BRIEF:
Retype the listing from the line containing "This screenshot has width=432, height=243." through the end of the listing, leaving the pictures out of your answer.
════
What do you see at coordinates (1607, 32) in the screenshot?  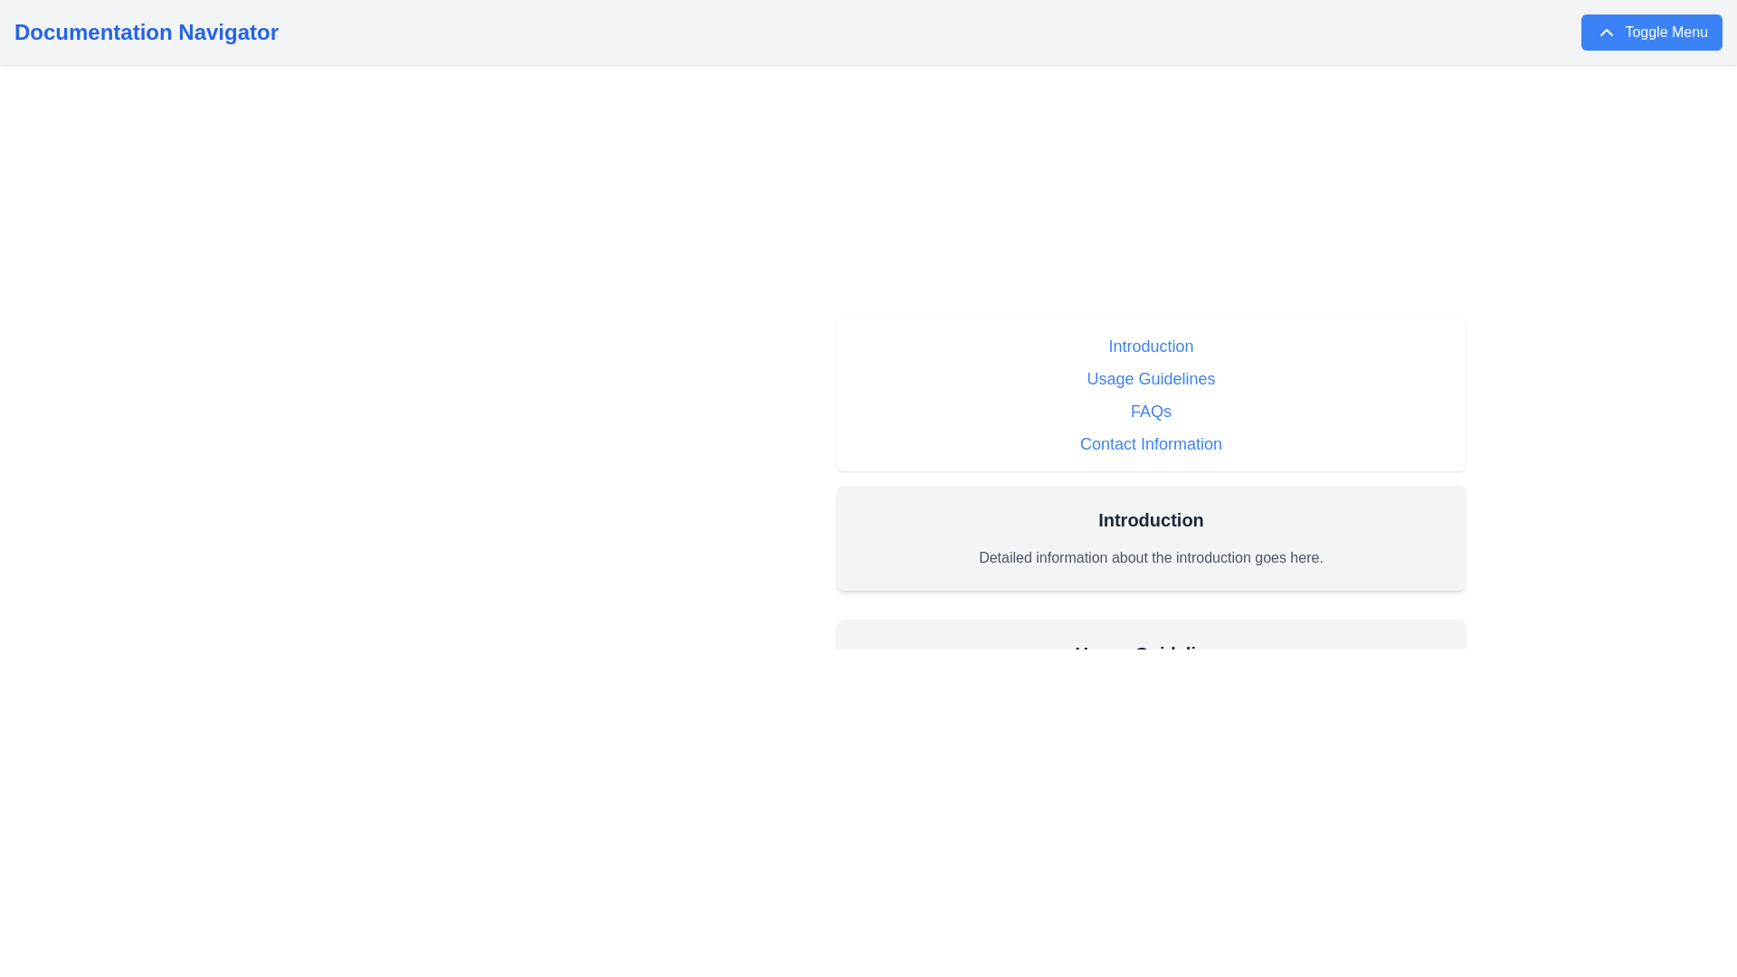 I see `the upward chevron icon within the 'Toggle Menu' button located in the top-right corner of the interface` at bounding box center [1607, 32].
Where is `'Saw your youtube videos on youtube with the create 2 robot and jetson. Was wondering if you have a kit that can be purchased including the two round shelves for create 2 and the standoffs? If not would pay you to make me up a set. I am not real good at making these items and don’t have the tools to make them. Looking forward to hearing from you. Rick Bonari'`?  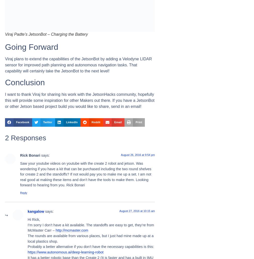 'Saw your youtube videos on youtube with the create 2 robot and jetson. Was wondering if you have a kit that can be purchased including the two round shelves for create 2 and the standoffs? If not would pay you to make me up a set. I am not real good at making these items and don’t have the tools to make them. Looking forward to hearing from you. Rick Bonari' is located at coordinates (85, 174).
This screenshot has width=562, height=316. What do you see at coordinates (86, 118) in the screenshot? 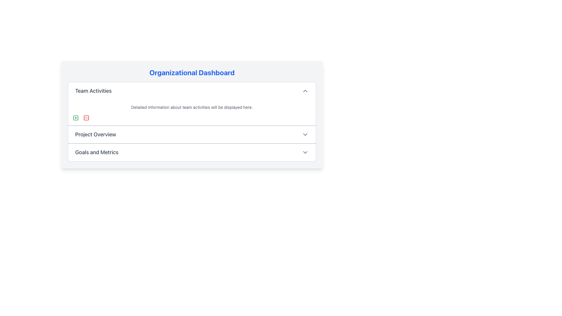
I see `the 'minus' button located in the second position within the group of square icons under the 'Team Activities' section of the dashboard` at bounding box center [86, 118].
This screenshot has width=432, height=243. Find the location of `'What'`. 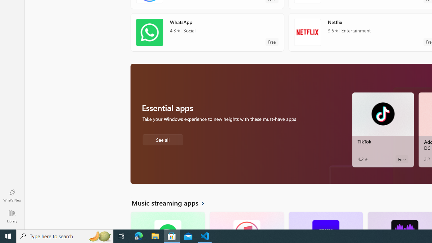

'What' is located at coordinates (12, 195).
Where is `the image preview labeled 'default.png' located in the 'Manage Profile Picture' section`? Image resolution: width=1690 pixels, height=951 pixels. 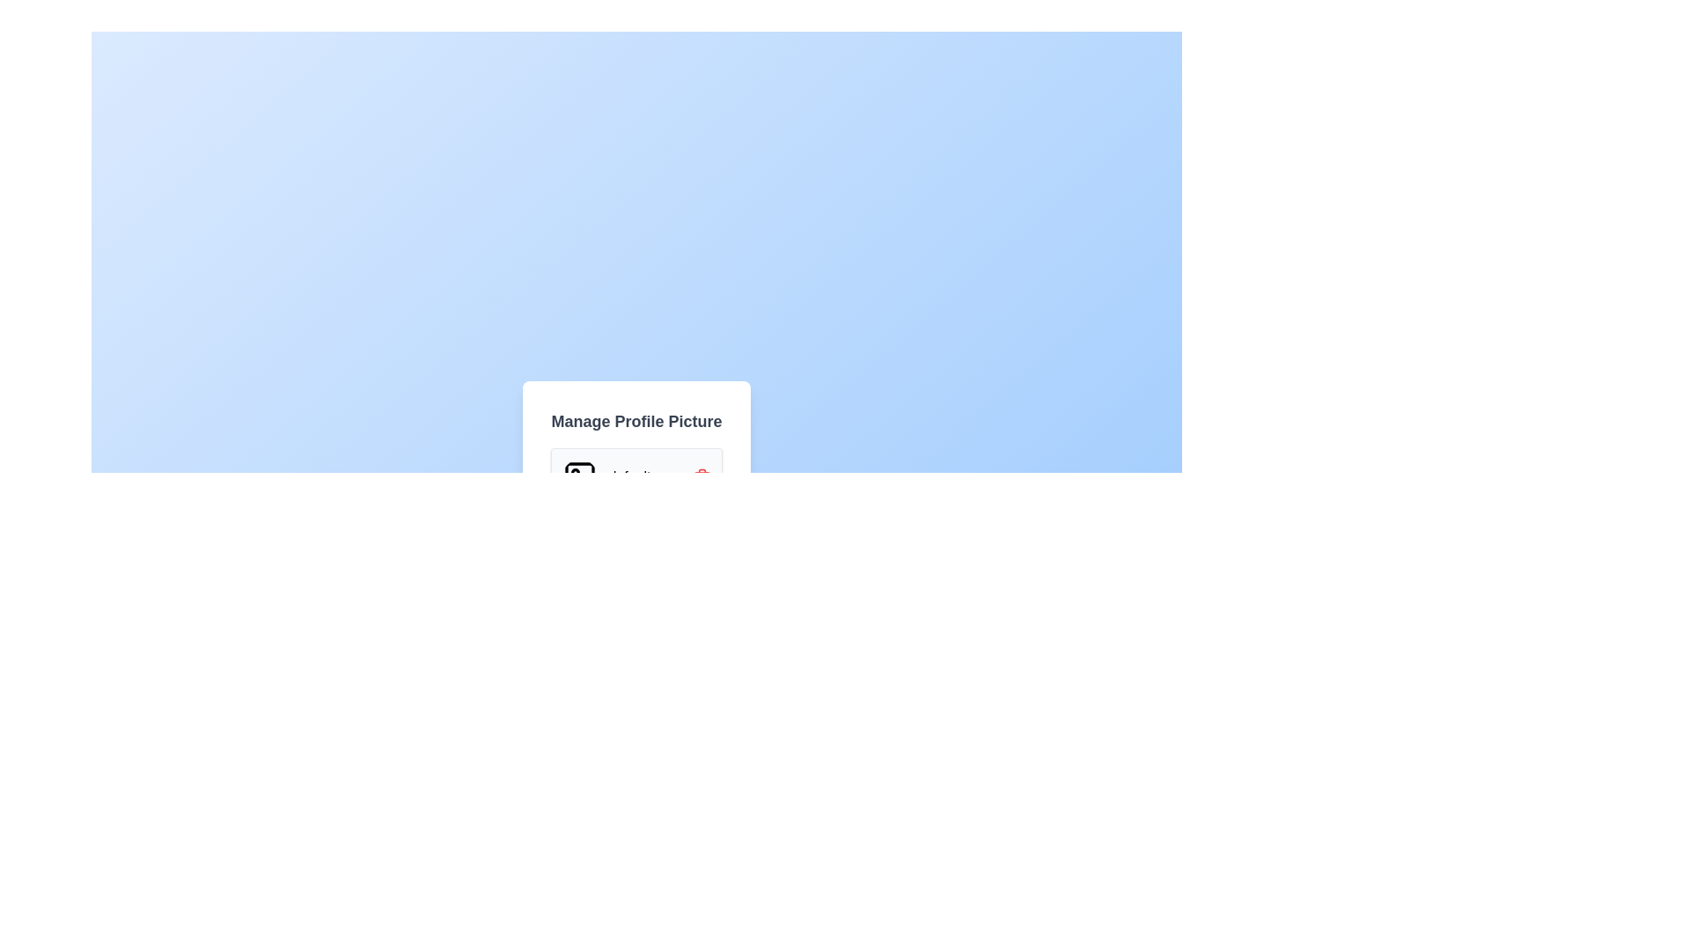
════
RESULT OF THE EXERCISE:
This screenshot has width=432, height=243. Find the location of `'What'`. 

'What' is located at coordinates (12, 195).
Where is `the image preview labeled 'default.png' located in the 'Manage Profile Picture' section`? Image resolution: width=1690 pixels, height=951 pixels. 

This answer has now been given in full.